TEXT SECTION ->

=== Section Start ===

The last two United States Presidents - Jimmy Carter and Ronald Reagan - get a poor report card for their efforts to use foreign trade as a means of punishing the Soviet Union.
Actions by both men, says a new report by the Congressional Office of Technology Assessment (OTA), failed to hurt the Soviet economy in any meaningful way, but it did disrupt the Western alliance and caused American exporters to lose important markets.
''In fact,'' the OTA says, ''although such calculations are highly uncertain, the (economic) sanctions may have done more damage to the US economy than the Soviet economy.''
The report comes at a time when the issue of foreign trade is under sharp scrutiny and debate:
* High unemployment in the United States and Western Europe is prompting a surge of demands for protection against imports.
* The West's seven leading industrial powers are about to meet at Williamsburg, Va., for an economic summit meeting shadowed by allied trade disputes. Top officials of the US, Canada, Europe, and Japan are now meeting in Paris to hammer out, if possible, common ground on economic issues before the May 28-30 meeting.
* Renewal of the Export Administration Act is before Congress. The White House would revise and renew this act, which expires in September, with greater authority to be placed in the President's hands to deny sophisticated US technology to the Soviets.
As if to illustrate the point of the OTA report, Agriculture Secretary John R. Block says that before Mr. Carter canceled contracts for 17 million tons of US grain exports to Moscow, American farmers held about 70 percent of the Soviet grain import market.
Today, although President Reagan lifted the embargo, the US share of the Soviet market has dropped to no more than 30 percent, according to Mr. Block. Other grain-exporting nations, principally Argentina, stepped into the breach and now command much of the Soviet market that the US once enjoyed.
Carter's embargo was designed to punish the Soviets for their 1979 invasion of Afghanistan. Reagan, angered by the Soviet-backed repression of the Solidarity trade-union movement in Poland, took a different tack. He banned the export to the Soviets of gas-pipeline technology, either by US companies or their licensees overseas, to hamper construction of a mammoth natural gas pipeline being built to carry Soviet gas to Western Europe. One US firm, the Caterpillar Tractor Company, lost a major contract for pipelaying machines, which the Japanese promptly supplied.

=== Section End ===

EXTRACTED ENTRIES ->
=== Section Start ===

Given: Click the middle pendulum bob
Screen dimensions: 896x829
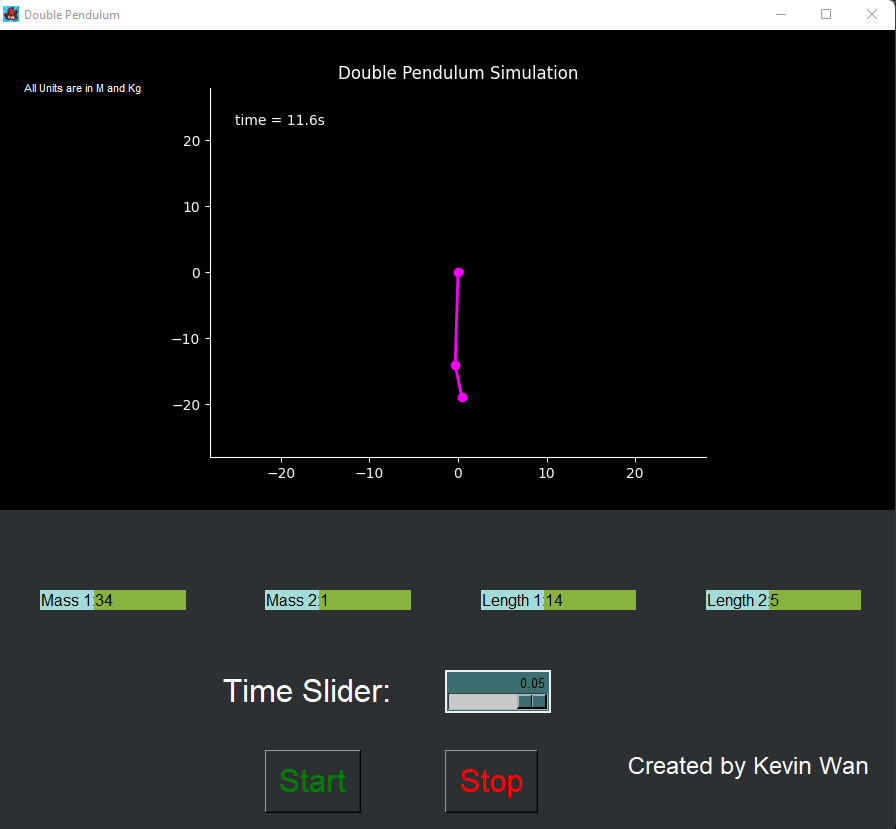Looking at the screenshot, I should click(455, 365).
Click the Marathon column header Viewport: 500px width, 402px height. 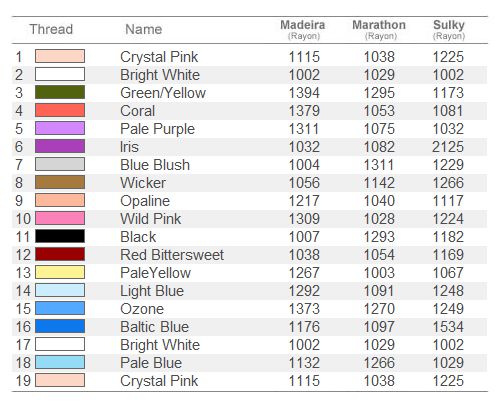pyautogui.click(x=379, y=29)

=== Section End ===
=== Section Start ===

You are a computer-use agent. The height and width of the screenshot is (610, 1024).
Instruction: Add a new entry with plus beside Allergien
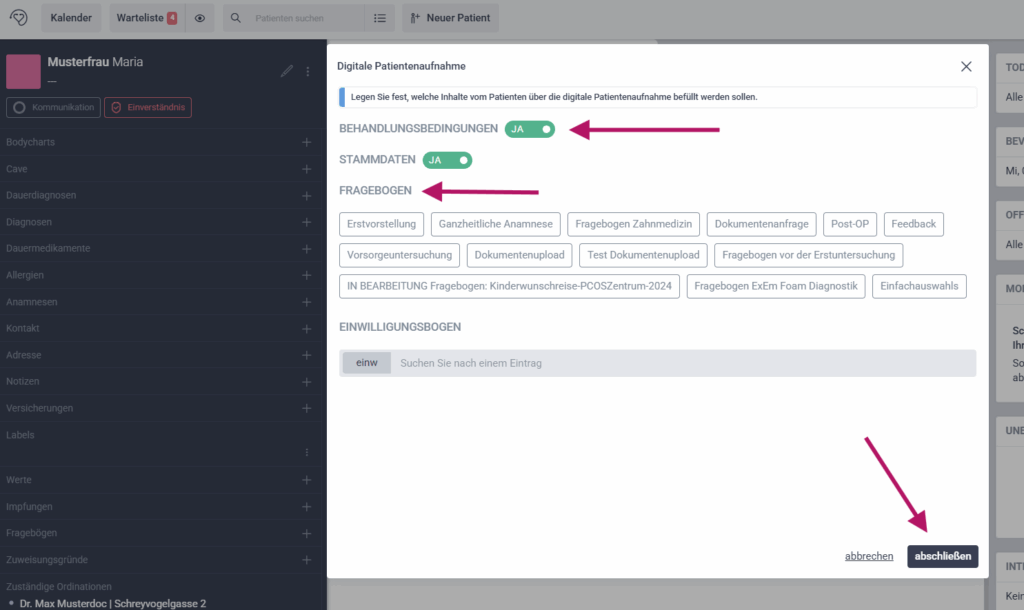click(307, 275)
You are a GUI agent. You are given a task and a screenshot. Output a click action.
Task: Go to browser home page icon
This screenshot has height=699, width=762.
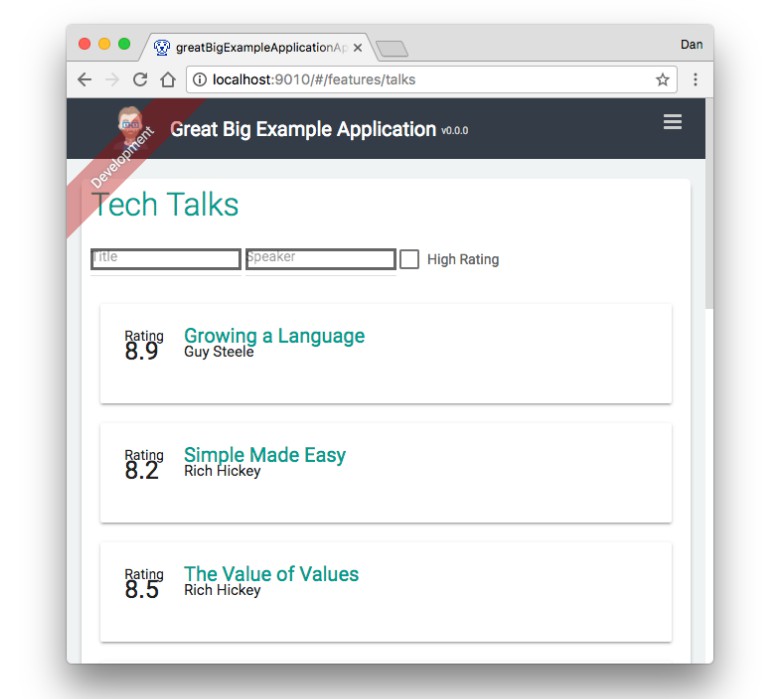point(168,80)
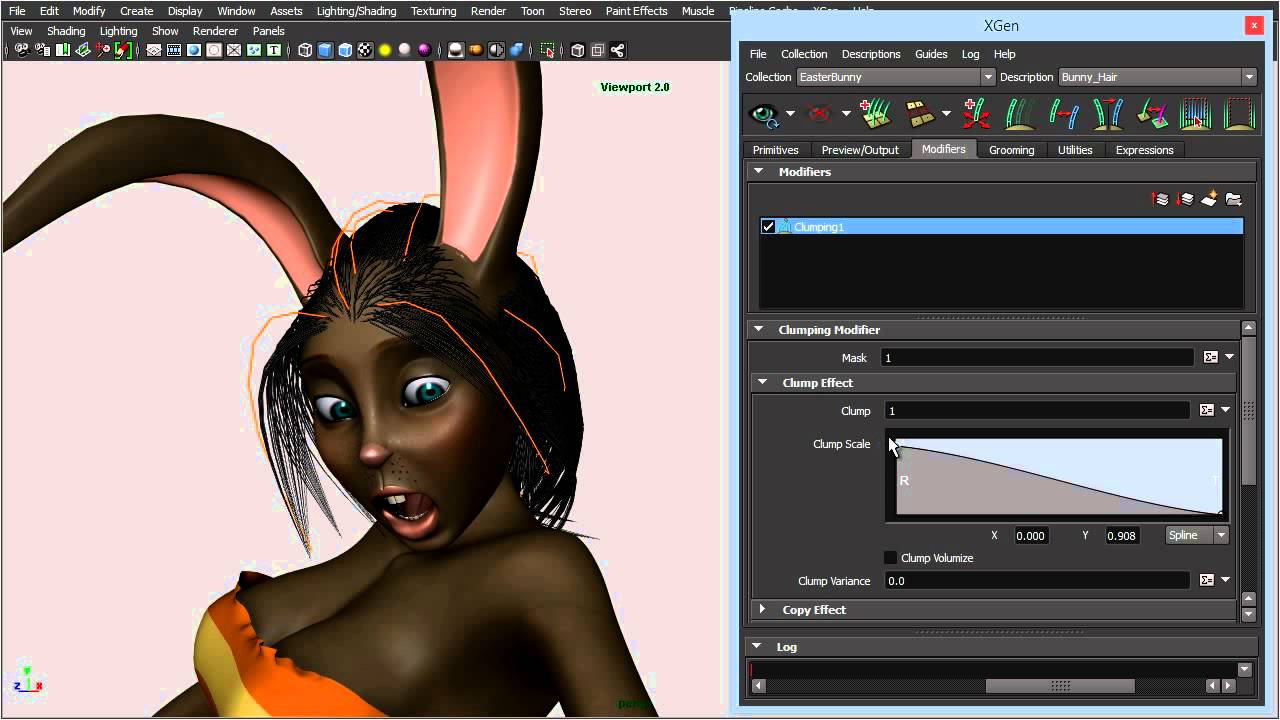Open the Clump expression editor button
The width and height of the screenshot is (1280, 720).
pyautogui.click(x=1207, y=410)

=== Section End ===

PROBLEM STATEMENT -> Continue the article about the OTA report on Carter's and Reagan's trade sanctions against the Soviet Union, starting after its last sentence.

ANSWER TO THE PROBLEM ->
More broadly, the British, French, West German, and Italian governments all accused the White House of trying to extend its export authority into their sovereign domains. A sharp quarrel within the alliance ended only when Reagan - after patient spadework by Secretary of State George P. Shultz - lifted the sanctions.
But the damage lingers, according to the OTA report, partly in the damaged reputation of the US as a reliable supplier of exports to other lands.
The OTA notes that trade with the Soviet bloc is much more important to Japan and Western Europe than it is to the US. Thousands of European jobs were created by Soviet pipe and machinery orders for the Siberian gas pipeline. ''Their future trade relations with the USSR will be shaped more by domestic imperatives and worldwide economic forces than by US concerns,'' says the report of Japan and Western Europe.
One area of major concern to the White House is the transfer of Western technology to the Soviets. ''The US and its allies,'' says Undersecretary of Commerce Lionel Olmer, ''simply must curtail the flow of strategic technology to the Soviet Union. This administration views this as a very high priority.''
The Export Administration Act, Mr. Olmer told Congress, should ''tighten strategic controls at the top of the technology spectrum and reduce controls at the lower end.''
Reagan would be required under the act to negotiate agreements with friendly nations to honor US export restrictions - a goal the OTA concludes would be very hard to achieve.